Angus Tarnawsky is an artist, researcher, audio engineer and PhD student at Concordia University. His research-creation practice focuses on understanding diverse listening orientations to offer generative possibilities for engaging with issues of cultural representation and settler colonialism. For his doctoral project, he is working on site-specific sound installations that productively ‘unsettle’ common spaces in the built environment. As part of SpokenWeb, he currently coordinates an online sound map and is working to facilitate the production of handmade lathe-cut records for future projects.

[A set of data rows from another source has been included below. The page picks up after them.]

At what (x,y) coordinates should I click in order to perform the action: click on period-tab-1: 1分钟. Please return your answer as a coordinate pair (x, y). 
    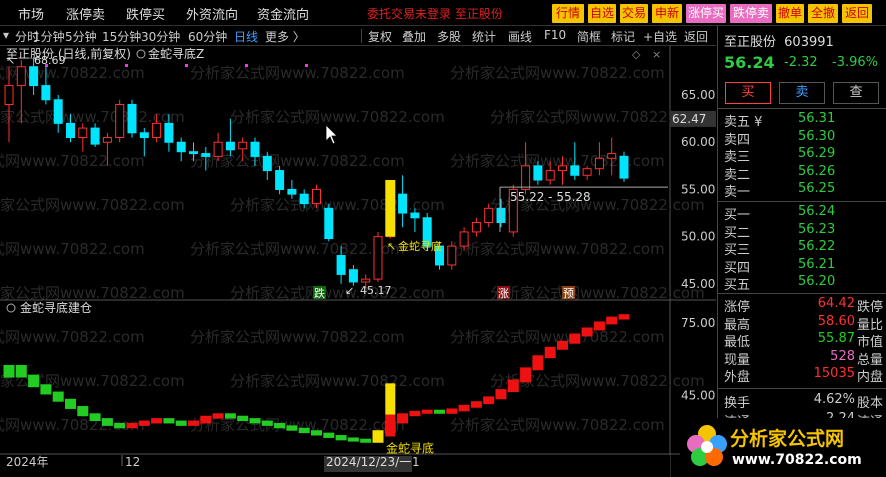
    Looking at the image, I should click on (49, 36).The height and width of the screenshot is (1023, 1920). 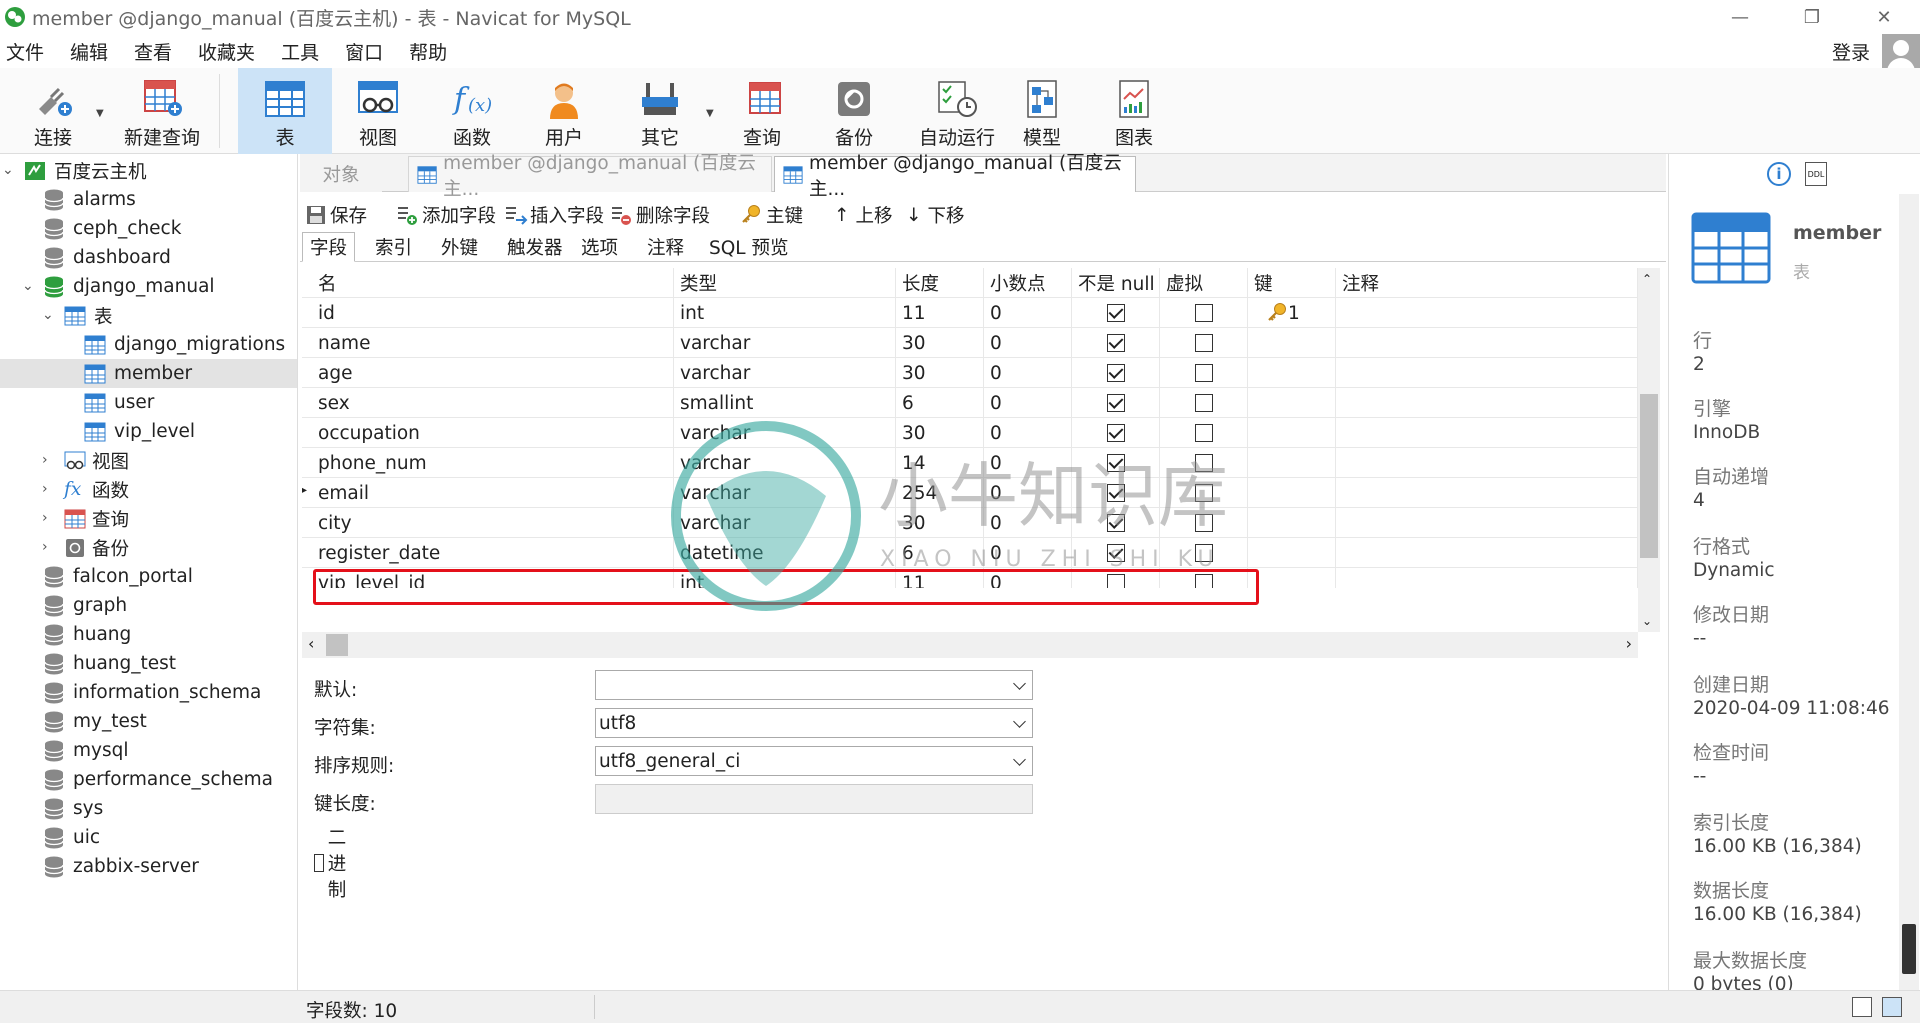 I want to click on user-button: 用户, so click(x=564, y=111).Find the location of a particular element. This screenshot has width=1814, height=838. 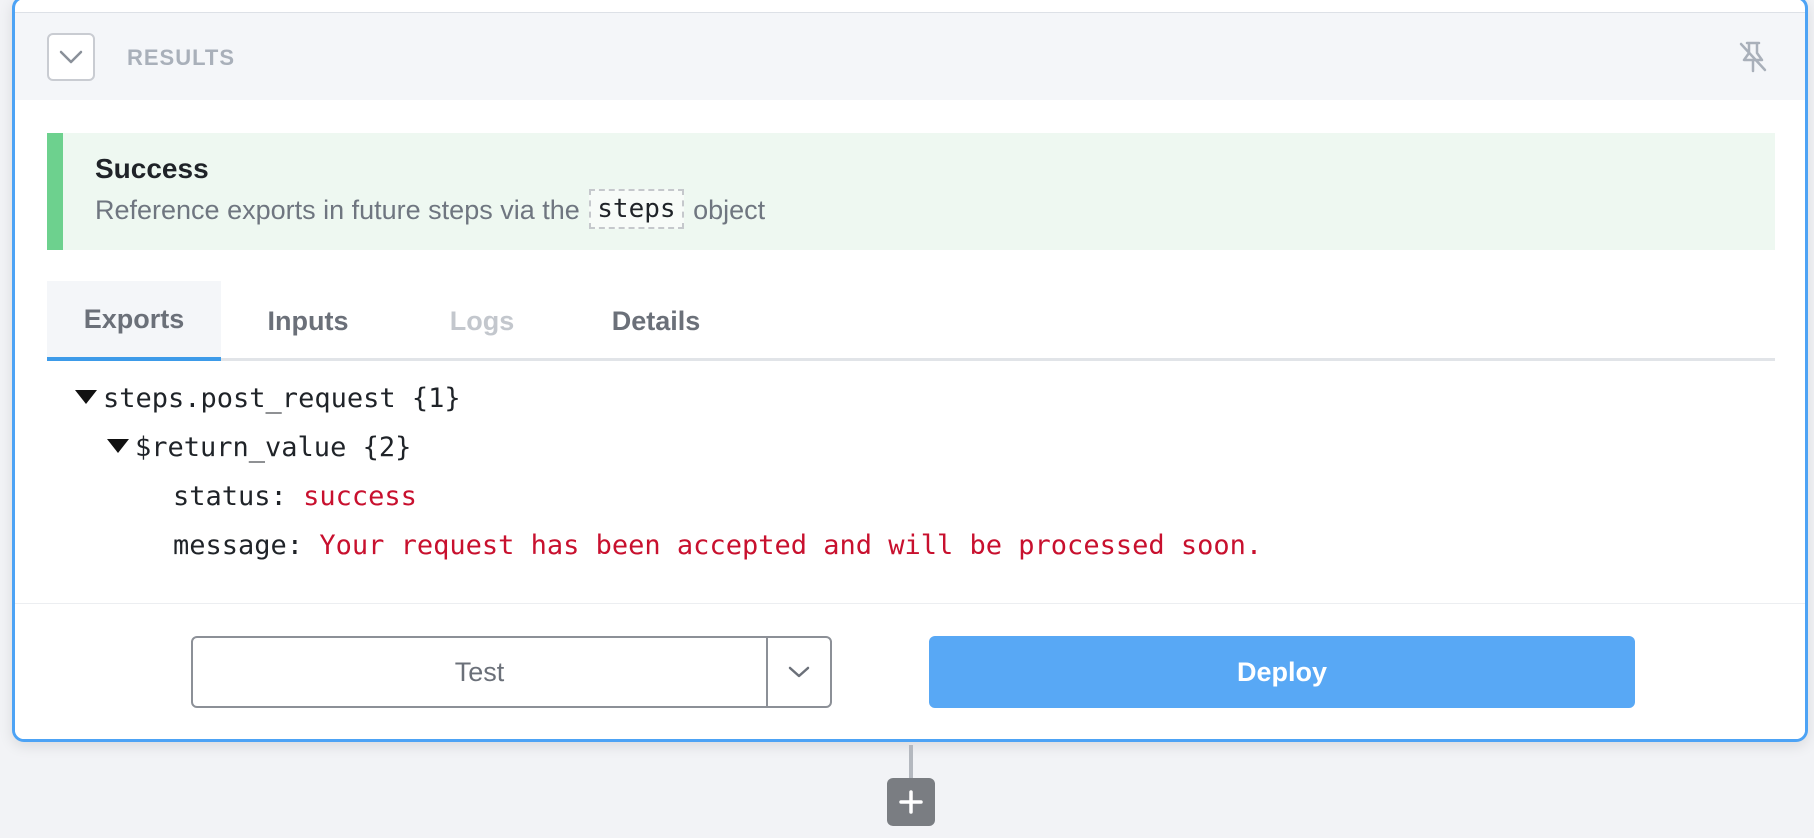

alert-message-after: object is located at coordinates (730, 210).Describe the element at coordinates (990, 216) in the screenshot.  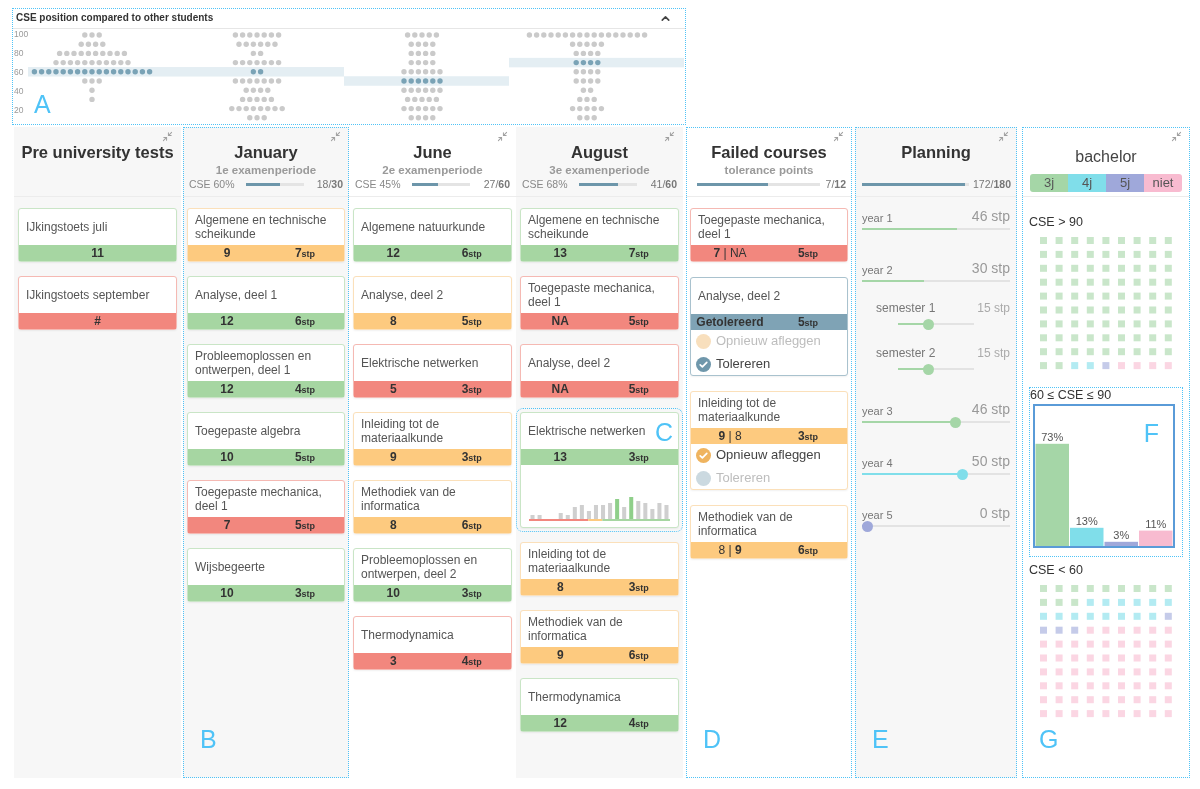
I see `credits-text: 46 stp` at that location.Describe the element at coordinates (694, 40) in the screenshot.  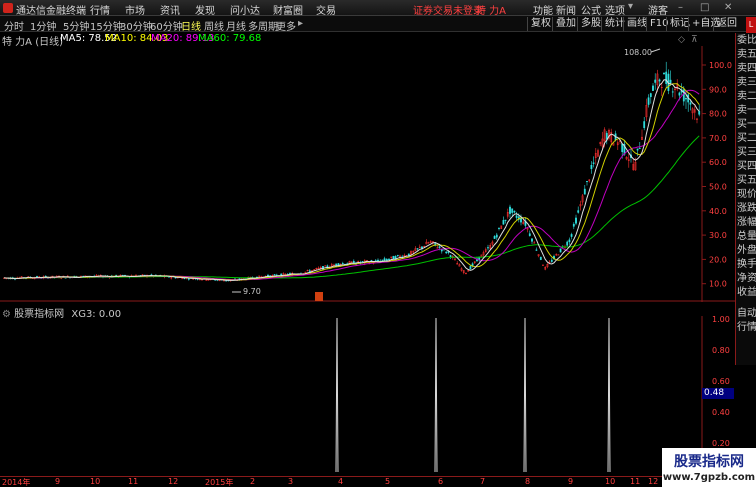
I see `collapse-icon: ⊼` at that location.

Safi Ullah is a full-stack developer and a dedicated student pursuing his Masters in Computer Science at Concordia University. Hailing from Pakistan, his work includes in developing adaptive and personalized learning solutions for students based on machine learning. Armed with a passion for creating web development, he is thrilled to leverage his skills in making our digital landscape more dynamic and accessible.
Tina Wayland is completing her Creative Writing MA at Concordia University, where she won the department’s McKeen Award in 2021 and 2023. She’s been published in carte blanche, Headlight Anthology, and Soliloquies Anthology, as well as longlisted for the 2021 CBC Non-Fiction Prize and shortlisted Room Magazine’s 2022 Short Forms Contest.